Excerpted text
══════

We consider the synchronous run of \(\mathcal {A} \) and \(\mathcal {B} \). A configuration pair of this synchronous run is \((\boldsymbol{\textbf{x}}_{(p,q)}, n)\) where \(p \in P, q \in Q\), and \(n \in \mathbb {N}\). The initial configuration pair is \(c_{\iota } = (\boldsymbol{\textbf{x}}_{(p_{\iota },q_{\iota })}, 0)\). Given two configuration pairs \(c_1=(\boldsymbol{\textbf{x}}_{(p,q)},n)\) and \(c_2=(\boldsymbol{\textbf{x}}_{(p',q')},m)\), \(c_1 \xrightarrow {u} c_2\) denotes \((p,n) \xrightarrow {u} (p',m)\) and \((q,n) \xrightarrow {u} (q',m)\). The transition matrix on u from \(c_1\) is \(\mathbb {M}\in \{0,1\}^{(|\mathcal {A} |+|\mathcal {B} |)^2}\) where \(\mathbb {M}[i,j]=1\) if and only if \((p_i,n) \xrightarrow {u} (p_j,m)\) or \((q_{i-|\mathcal {A} |},n)\xrightarrow {u}(q_{j-|\mathcal {A} |},m)\). Hence, \(\boldsymbol{\textbf{x}}_{(p,q)} \mathbb {M}= \boldsymbol{\textbf{x}}_{(p',q')}\). Claims 1 to 3 follow.
Claim 1
For any \(p,p' \in P\), \(q,q' \in Q\) and word w, the transition matrix of w from \((\boldsymbol{\textbf{x}}_{(p,q)},n)\) is the same as the transition matrix of w from \((\boldsymbol{\textbf{x}}_{(p',q')},n)\).
Claim 2
Let w be such that \({\texttt {ce}}(w') > 0\) for all prefixes \(w'\) of w. Then, the transition matrix of w from \((\boldsymbol{\textbf{x}}_{(p,q)},n)\) is the same as the transition matrix of w from \((\boldsymbol{\textbf{x}}_{(p',q')},m)\) for any \(p,p' \in P\) and \(q,q' \in Q\) and \(m,n >0\).
Claim 3
Any set of \(|\mathcal {A} |^2+|\mathcal {B} |^2+1\) transition matrices is linearly dependent.
Let w be a minimal word such that \(\mathcal {A} (w)\ne \mathcal {B} (w)\). Let \(c_{\ell }=(\boldsymbol{\textbf{x}}_{\ell },n_{\ell })\) be such that \(c_{\iota } \xrightarrow {w} c_{\ell }\). Hence, \(\boldsymbol{\textbf{x}}_{\ell } {\boldsymbol{\mathbf {\eta }}}^\top \ne 0\). Note that there is no configuration pair that repeats during the run of w. Otherwise, we can remove the run between the repetitions to get a shorter word. This will contradict the minimality of w.

══════

Information provided
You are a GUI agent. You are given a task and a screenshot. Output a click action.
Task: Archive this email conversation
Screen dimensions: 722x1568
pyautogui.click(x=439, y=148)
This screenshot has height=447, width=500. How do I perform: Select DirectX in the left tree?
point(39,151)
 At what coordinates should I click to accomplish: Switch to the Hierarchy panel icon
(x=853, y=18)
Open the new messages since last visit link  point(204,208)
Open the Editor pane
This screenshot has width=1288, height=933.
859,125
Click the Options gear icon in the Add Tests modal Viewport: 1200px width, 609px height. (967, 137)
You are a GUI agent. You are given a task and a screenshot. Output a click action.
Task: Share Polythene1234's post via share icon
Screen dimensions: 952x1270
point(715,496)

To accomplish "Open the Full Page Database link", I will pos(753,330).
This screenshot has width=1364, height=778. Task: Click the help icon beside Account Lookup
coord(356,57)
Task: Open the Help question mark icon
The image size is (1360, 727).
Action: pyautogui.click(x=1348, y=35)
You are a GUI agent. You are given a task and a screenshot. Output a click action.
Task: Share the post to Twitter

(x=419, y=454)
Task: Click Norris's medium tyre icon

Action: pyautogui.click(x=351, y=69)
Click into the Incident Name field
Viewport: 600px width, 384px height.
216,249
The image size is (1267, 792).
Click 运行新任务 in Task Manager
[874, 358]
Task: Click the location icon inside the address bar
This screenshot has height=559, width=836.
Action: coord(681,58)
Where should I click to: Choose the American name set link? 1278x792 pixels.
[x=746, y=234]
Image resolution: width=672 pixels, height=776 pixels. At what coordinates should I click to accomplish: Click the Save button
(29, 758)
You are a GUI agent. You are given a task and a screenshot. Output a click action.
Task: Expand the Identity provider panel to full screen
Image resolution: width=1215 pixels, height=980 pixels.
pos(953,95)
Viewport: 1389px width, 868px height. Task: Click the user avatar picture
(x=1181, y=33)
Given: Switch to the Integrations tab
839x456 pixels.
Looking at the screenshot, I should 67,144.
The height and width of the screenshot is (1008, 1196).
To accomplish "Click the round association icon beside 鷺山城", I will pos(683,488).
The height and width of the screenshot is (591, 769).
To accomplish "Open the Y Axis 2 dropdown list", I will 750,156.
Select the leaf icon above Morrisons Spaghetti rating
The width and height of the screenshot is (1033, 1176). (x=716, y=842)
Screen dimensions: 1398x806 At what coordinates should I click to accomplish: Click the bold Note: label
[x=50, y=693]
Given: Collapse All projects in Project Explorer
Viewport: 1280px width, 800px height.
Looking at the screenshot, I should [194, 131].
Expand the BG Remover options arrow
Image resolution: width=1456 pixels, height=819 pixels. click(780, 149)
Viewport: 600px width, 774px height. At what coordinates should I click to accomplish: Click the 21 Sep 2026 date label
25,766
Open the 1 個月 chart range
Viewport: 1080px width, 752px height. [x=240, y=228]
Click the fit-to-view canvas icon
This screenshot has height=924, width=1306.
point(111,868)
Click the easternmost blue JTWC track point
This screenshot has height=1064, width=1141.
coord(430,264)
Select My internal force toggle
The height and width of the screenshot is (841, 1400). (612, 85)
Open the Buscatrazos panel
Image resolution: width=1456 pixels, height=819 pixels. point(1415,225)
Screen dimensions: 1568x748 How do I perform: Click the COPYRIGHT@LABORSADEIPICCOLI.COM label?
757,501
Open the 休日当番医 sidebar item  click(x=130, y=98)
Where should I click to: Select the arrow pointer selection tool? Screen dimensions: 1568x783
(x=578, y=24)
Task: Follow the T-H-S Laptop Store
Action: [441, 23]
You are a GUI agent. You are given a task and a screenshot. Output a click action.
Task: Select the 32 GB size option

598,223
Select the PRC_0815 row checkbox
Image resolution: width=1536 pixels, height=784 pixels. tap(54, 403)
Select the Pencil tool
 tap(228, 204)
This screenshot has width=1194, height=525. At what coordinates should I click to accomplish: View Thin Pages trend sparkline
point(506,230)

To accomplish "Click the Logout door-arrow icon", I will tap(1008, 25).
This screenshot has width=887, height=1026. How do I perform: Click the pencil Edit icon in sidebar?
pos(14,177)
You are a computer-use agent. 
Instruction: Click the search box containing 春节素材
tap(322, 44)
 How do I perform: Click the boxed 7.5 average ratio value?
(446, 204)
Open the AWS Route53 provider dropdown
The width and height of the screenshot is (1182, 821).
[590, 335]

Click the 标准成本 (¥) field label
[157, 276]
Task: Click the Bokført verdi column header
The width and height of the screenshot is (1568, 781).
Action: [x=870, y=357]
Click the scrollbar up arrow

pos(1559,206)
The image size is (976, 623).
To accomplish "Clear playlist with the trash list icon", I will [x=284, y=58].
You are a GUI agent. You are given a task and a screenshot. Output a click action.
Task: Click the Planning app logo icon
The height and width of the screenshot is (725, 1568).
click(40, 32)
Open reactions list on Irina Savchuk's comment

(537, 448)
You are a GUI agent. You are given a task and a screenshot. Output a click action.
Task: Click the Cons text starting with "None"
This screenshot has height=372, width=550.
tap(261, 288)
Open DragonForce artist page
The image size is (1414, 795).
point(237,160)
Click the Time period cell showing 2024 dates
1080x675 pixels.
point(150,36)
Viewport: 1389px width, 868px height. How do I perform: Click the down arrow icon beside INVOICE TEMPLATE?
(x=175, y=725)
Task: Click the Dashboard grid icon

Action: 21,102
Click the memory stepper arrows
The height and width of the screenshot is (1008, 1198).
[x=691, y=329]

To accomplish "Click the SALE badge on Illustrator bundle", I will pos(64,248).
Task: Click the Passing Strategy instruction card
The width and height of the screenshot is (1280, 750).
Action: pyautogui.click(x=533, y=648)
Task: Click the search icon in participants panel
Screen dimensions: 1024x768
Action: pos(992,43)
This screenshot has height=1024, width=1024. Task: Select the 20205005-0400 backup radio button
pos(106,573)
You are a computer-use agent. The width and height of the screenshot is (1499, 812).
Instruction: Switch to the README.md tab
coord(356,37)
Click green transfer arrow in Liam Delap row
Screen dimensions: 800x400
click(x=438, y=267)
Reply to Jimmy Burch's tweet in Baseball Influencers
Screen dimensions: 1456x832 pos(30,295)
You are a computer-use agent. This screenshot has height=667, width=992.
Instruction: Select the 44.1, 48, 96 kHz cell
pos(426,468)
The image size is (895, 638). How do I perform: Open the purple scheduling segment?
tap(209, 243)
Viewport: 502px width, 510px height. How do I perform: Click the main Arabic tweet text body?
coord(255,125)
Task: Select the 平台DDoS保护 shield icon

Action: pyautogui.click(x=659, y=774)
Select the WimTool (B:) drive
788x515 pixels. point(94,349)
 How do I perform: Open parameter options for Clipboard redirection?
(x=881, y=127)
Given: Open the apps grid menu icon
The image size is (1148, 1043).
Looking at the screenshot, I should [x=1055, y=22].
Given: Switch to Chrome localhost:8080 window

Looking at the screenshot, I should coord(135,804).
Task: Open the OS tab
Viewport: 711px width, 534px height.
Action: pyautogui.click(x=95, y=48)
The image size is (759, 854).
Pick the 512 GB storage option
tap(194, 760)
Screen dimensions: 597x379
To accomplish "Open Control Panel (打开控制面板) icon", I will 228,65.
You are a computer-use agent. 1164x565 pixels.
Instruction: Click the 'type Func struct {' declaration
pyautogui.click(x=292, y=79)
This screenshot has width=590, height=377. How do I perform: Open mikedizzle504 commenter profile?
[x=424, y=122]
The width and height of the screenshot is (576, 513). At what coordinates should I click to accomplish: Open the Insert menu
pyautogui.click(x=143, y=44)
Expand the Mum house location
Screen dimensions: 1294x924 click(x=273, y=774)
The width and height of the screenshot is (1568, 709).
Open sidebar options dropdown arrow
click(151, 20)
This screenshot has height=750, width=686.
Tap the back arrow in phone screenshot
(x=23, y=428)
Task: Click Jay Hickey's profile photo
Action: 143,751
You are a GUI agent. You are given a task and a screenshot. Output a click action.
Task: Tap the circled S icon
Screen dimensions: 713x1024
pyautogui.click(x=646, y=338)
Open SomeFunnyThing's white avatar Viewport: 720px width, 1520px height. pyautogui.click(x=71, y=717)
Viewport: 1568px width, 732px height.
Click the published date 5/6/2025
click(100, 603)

══════

Written task 1
Decide whether each statement agrees with the excerpt on synchronous runs. Answer yes or no for each, and quote the deciding words of the excerpt.
(a) Claim 3 says a set of transition matrices of the size it gives is linearly independent.
(b) During the run of the minimal word w, some configuration pair repeats.
(c) Cutting out the run between repetitions would yield a shorter word and contradict the minimality of w.
Written task 2
Output the passage of the excerpt on synchronous runs from "Let w be a minimal" to "minimality of w.".
The listing that comes after the excerpt is separate material.

Full answer 1
(a) No: "transition matrices is linearly dependent"
(b) No: "there is no configuration pair that repeats during the run of w"
(c) Yes: "Otherwise, we can remove the run between the repetitions to get a shorter word. This will contradict the minimality of w."

Full answer 2
Let w be a minimal word such that \(\mathcal {A} (w)\ne \mathcal {B} (w)\). Let \(c_{\ell }=(\boldsymbol{\textbf{x}}_{\ell },n_{\ell })\) be such that \(c_{\iota } \xrightarrow {w} c_{\ell }\). Hence, \(\boldsymbol{\textbf{x}}_{\ell } {\boldsymbol{\mathbf {\eta }}}^\top \ne 0\). Note that there is no configuration pair that repeats during the run of w. Otherwise, we can remove the run between the repetitions to get a shorter word. This will contradict the minimality of w.